The Recursive Echo Strain Filter

Since |δθ| ≪ θ₀, one may assume c(z; θ(z)) = c₀(z)[1 + β(z)δθ(z)], which is justifiable near normal physiological temperatures. Substituting and differentiating (5) with respect to z, we get:

$$-\alpha z\frac{\partial \delta \theta }{\partial z}+(\alpha -\beta )\delta \theta =\frac{c(z,\theta )}{2}\frac{\partial \delta \tau (z)}{\partial z}.$$ (6)

This is a differential equation with spatially-varying coefficients, which can be solved numerically using a variety of methods. However, we seek a filtering approach for real-time implementation on a variety of platforms, including FPGAs. A considerable insight can be obtained by treating the coefficients as space invariant, including the coefficient of $\frac{\partial \delta \theta }{\partial z}$. Setting z = z_m and assuming α, β, & c are constants, we transform (6) into a constant-coefficient differential equation. Using τ = 2z/c ⟹ ∂τ = 2∂z/c allows us to discretize the equation on the uniform RF sampling grid ${\left\{{\tau }_i=i{T}_s\right\}}_{i=1}^{N_s}$ to arrive at the recursive equation [3]:

$$\delta \theta ({\tau }_i)=a\cdot \delta \theta ({\tau }_{i-1})+b\cdot (\delta \tau ({\tau }_i)-\delta \tau ({\tau }_{i-1})),$$ (7)

with the filter coefficients given by:

$$a=\frac{\alpha {\tau }_m}{\alpha {\tau }_m-T_s(\alpha -\beta )},\mathit{and}b=-\frac{1}{\alpha {\tau }_m-T_s(\alpha -\beta )}$$

where τ_m = 2z_m/c₀. The higher the value of z_m the narrower the bandwidth of the lowpass filter defined by the recursive term. The recursive term determines the extent of spatial memory, which is controlled by z_m.

It should be noted that (6) is an approximation of an integro-differential equation with higher order spatial derivatives of δθ and even nonlinear terms. The low order approximation is shown here due to the insight provided by the coefficients a&b in Equation 7. These coefficients produce well calibrated temperature estimates in terms of the computed echo strain differentials, (δτ(τ_i) − δτ(τ_i−1)).
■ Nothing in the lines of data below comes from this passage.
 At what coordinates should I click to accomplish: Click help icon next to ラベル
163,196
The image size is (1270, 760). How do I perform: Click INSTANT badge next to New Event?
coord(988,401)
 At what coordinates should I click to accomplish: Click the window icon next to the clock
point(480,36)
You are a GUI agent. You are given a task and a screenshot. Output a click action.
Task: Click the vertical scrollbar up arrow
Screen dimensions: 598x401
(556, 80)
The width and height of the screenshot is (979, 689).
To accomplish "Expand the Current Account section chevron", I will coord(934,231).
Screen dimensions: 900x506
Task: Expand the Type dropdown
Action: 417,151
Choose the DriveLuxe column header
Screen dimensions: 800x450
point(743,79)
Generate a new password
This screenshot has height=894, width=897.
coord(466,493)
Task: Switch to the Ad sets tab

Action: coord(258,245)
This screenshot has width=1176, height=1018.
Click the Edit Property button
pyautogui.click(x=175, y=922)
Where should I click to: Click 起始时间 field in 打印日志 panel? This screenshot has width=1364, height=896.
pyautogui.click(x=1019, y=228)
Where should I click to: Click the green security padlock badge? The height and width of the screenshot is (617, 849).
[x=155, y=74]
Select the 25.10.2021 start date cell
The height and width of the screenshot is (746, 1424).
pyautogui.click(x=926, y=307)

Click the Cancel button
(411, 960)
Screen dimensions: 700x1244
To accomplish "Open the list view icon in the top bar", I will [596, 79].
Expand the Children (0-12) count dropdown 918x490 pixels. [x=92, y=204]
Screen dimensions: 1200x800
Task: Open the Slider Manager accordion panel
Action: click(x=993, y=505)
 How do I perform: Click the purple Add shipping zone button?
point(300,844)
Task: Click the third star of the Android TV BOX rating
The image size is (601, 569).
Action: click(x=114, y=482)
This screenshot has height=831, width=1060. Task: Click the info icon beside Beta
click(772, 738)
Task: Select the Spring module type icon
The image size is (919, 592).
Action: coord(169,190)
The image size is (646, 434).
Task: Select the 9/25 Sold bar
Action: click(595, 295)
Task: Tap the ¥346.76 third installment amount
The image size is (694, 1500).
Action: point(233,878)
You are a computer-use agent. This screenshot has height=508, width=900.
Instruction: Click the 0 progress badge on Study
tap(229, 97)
The Infinitesimal Echo Strain Filter

Setting z_m = 0 reduces (7) to the discrete-space differentiator originally proposed in [2] or the δ-ESF. The echo strain equation described in [4] was derived under the same assumptions used to derive the δ-ESF while ignoring the thermal expansion term. Several other authors have used this model, including [6], [7], to demonstrate temperature imaging (thermography) in tissue-mimicking phantoms and tissue media. It was shown to be valid when the range of δθ is such that θ₀+δθ < 50°C when appropriate values of α, β, & c are used.

Parameter Sensitivity

Based on the δ-ESF model, it is easy to see that Δδτ_i = δτ(τ_i − δτ(τ_i−1) = T_s(β − α)δθ(τ_i). In muscle tissue, for example, β ~ 6.5 × 10⁻⁴ and α ~ 1.23 × 10⁻⁴ in the normal physiological body temperature range. Therefore, the infinitesimal echo strain is ~ 5 × 10⁻⁴/°C or 0.05%/°C.

Signal Processing Considerations

Speckle Tracking for Echo-shift Estimation

The coherent nature of pulse-echo ultrasound gives rise to speckle phenomenon which gives B-mode images their grainy appearance. In imaging, speckle reduces the soft-tissue contrast and is normally considered a undesirable. For tissue displacement estimation, however, speckle signal components provide an opportunity to estimate tissue motion and deformation with very high resolution [8]. The displacement estimation is typically achieved by performing localized cross correlation of RF echo signals from consecutive frames, s(x, z, T), s(x, z, T_i+1). The echo shift is simply obtained by determining the peak of the cross correlation.

The temperature imaging filters operate on the echo shifts induced by temperature change as well as other tissue motions and deformations. Depending on the frame rate, the frame-to-frame temperature-induced echo shifts are in the range nanoseconds to low microseconds. These shifts represent minute to small fractions of the sample times for a typical diagnostic ultrasound system (RF echo sampling in the range of 20 - 40 MHz.) Robust estimation of echo-shift profiles is the key to the success of ultrasound thermography and thermometry.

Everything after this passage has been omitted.